The name of the project “Action Half Life” brings to mind a popular computer game, released in millions of copies on all continents. The personages here are the same teenager-models selected among 500 candidates. (It is worth noting that in contemporary Russia model agencies are regarded as a very prestigious form of education, capable of forming the proper social identity of a child, and they are very successful in competing with the traditionally popular Soviet-time ballet, art and musical schools, as well as with sportive and natural-science institutions). The backdrop here is the Sinai Desert, which reminds one of some “Star Wars” scenery. Like Adam and Eve in the Garden of Eden, the personages are represented in a state of being tempted, when terrible weapons of destruction are being handed over to them, while they are still ignorant of the existence of heaven and hell. This is why their eyes are usually looking in one direction, while their arms are pointed in another, – the “action” has not yet begun.
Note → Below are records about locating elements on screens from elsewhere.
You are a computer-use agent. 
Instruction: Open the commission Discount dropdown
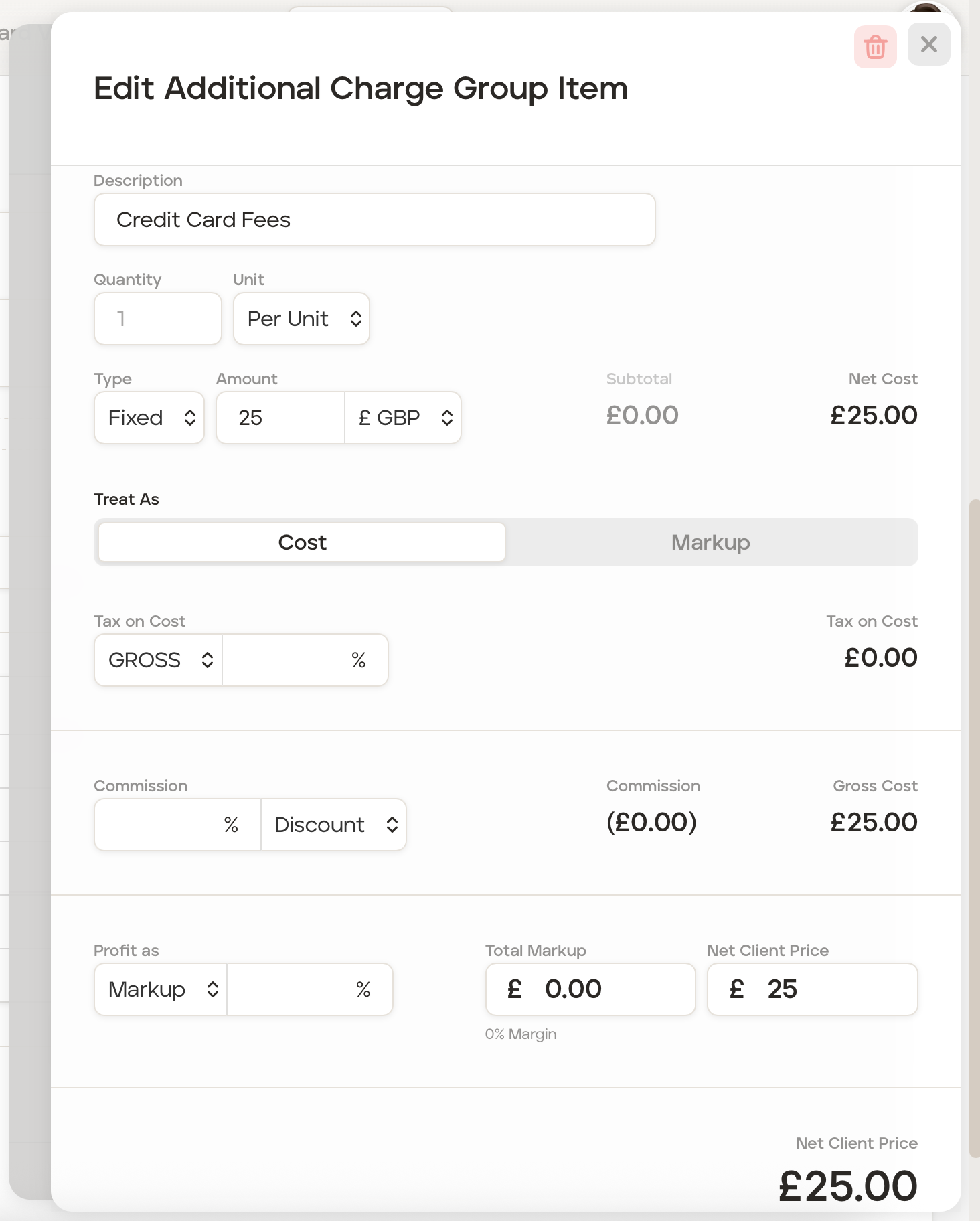point(333,825)
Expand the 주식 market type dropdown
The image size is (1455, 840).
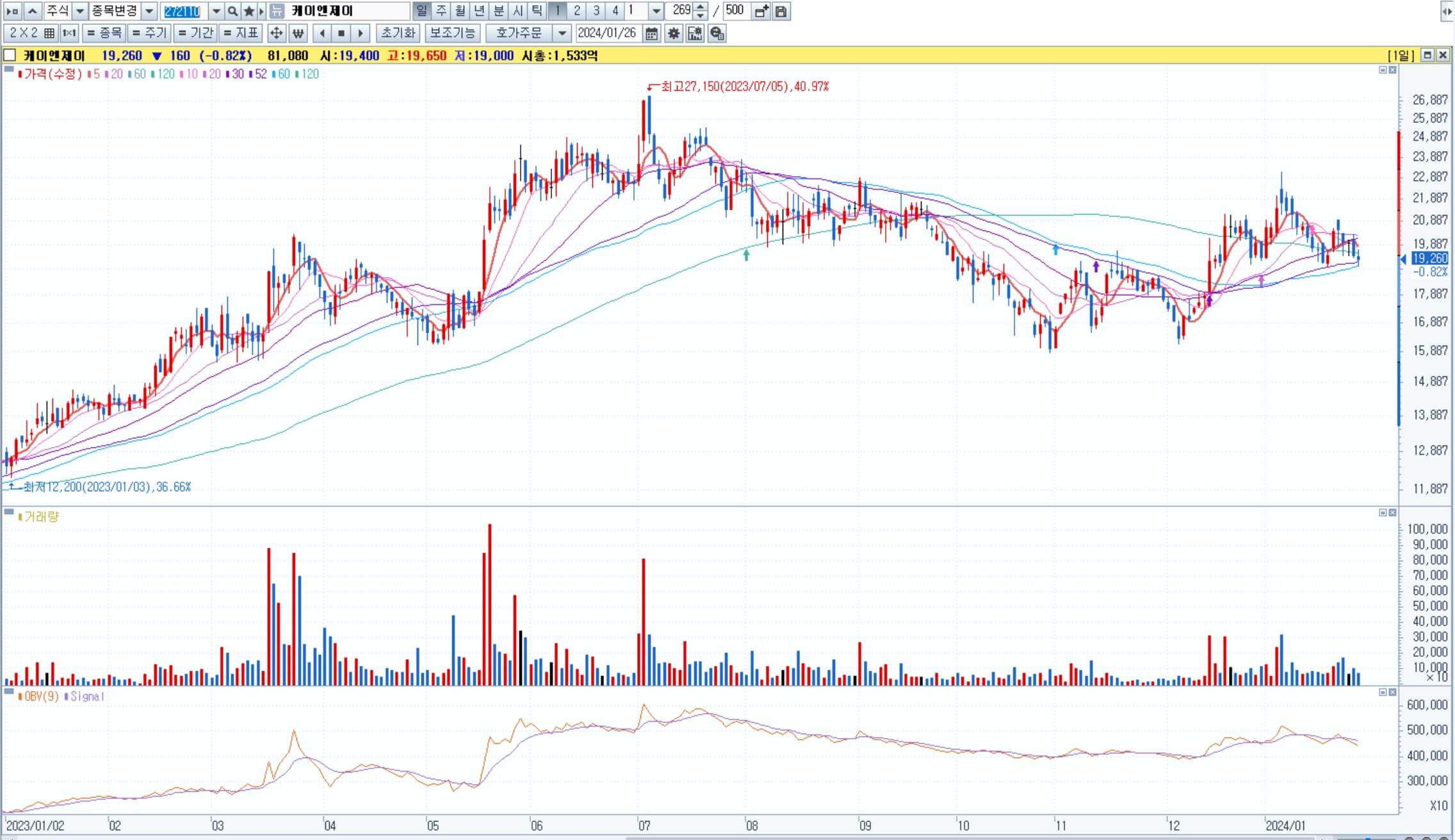80,11
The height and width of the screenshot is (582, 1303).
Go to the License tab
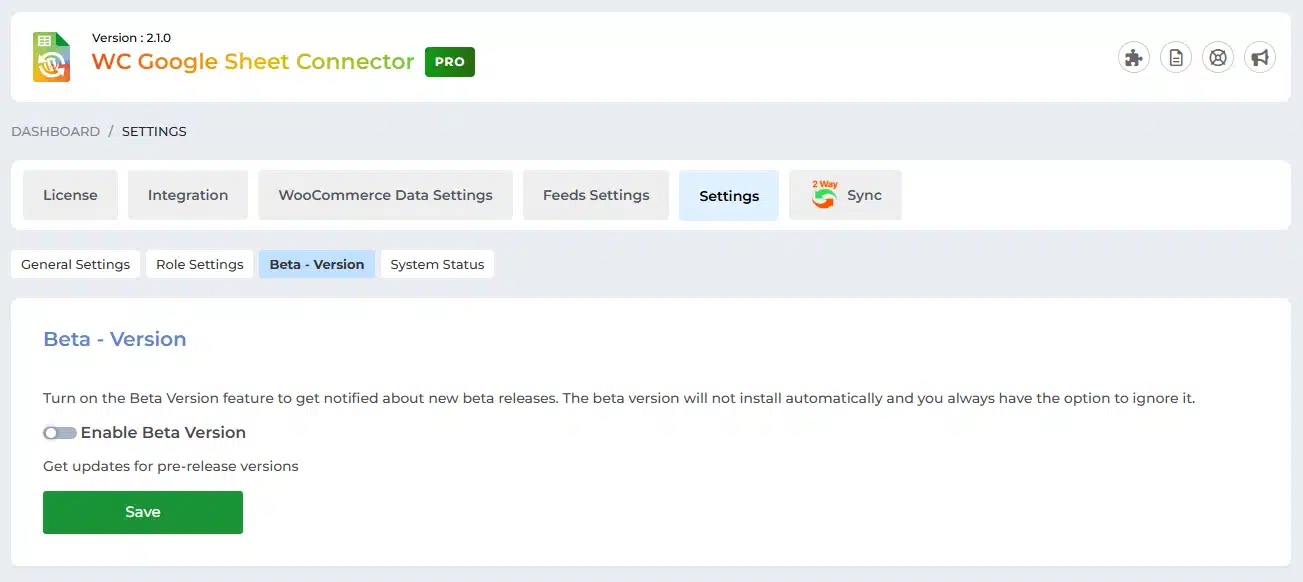pyautogui.click(x=70, y=195)
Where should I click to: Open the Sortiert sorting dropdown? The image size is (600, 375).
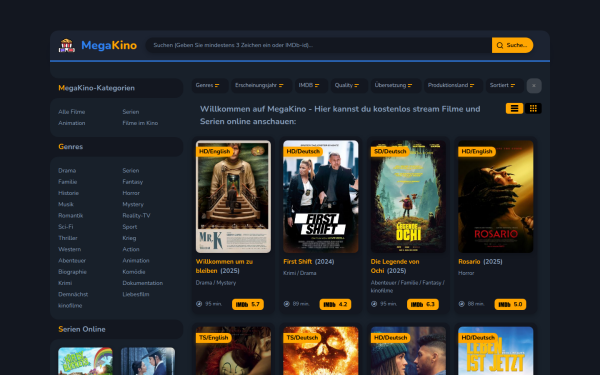(505, 85)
Enticing kids into the world of computer games, the principle object of which is to destroy everything and everyone, we can only try to imagine the consequences.

The project “Last Riot” is another step in analyzing the phenomenon of the virtual word, the rapid expansion of which creates new illusions and eschatological prophecies. If “Action Half Life” represented arms in the hands of children, which were not yet in use, here the “action” itself begins. 3D animation, creating a sense of cyber-space, brought to life by the real and the media worlds of the 20th century, brings the viewer into a fantasy-landscape of a new paradise where time seems to stop running. Epochs of the past exist simultaneously with the future, and creation walks hand in hand with disintegration. The artists fill the landscape with glamorous androgynous teenagers, who start a riot-war against themselves. In this battle there is no difference between the victim and the violator, between the male and the female, between having an objective and acting without any meaning. The participants of the Last Riot live through the myths of all times and nations, mixed with the myths of contemporary mass culture, cliches and conventionalities of computer animation. Their somnambulistic dance-battle reminds one of the aesthetic of Caravaggio. Like the Flying Dutchman, doomed to eternal wandering, the heroes of the cyber-epic are destined to fight forever. This is a battle without blood and pain, a contact without a contact.

Each generation creates its own version of the apocalypse in music, painting and other art. The “Last Riot” is a post-apocalyptic vision, which comes to replace them.

Analyzing the contemporary world, turning to its mythology and to innovative techniques, the artists combine fashion-photography, advertising-media, popular mass and youth culture, Hollywood films and the classical aesthetic of old masters in order to create their own visual language, emphasizing the acute problems of 21st-century civilization, a universe of globalization where the virtual world is gradually overcoming the real one.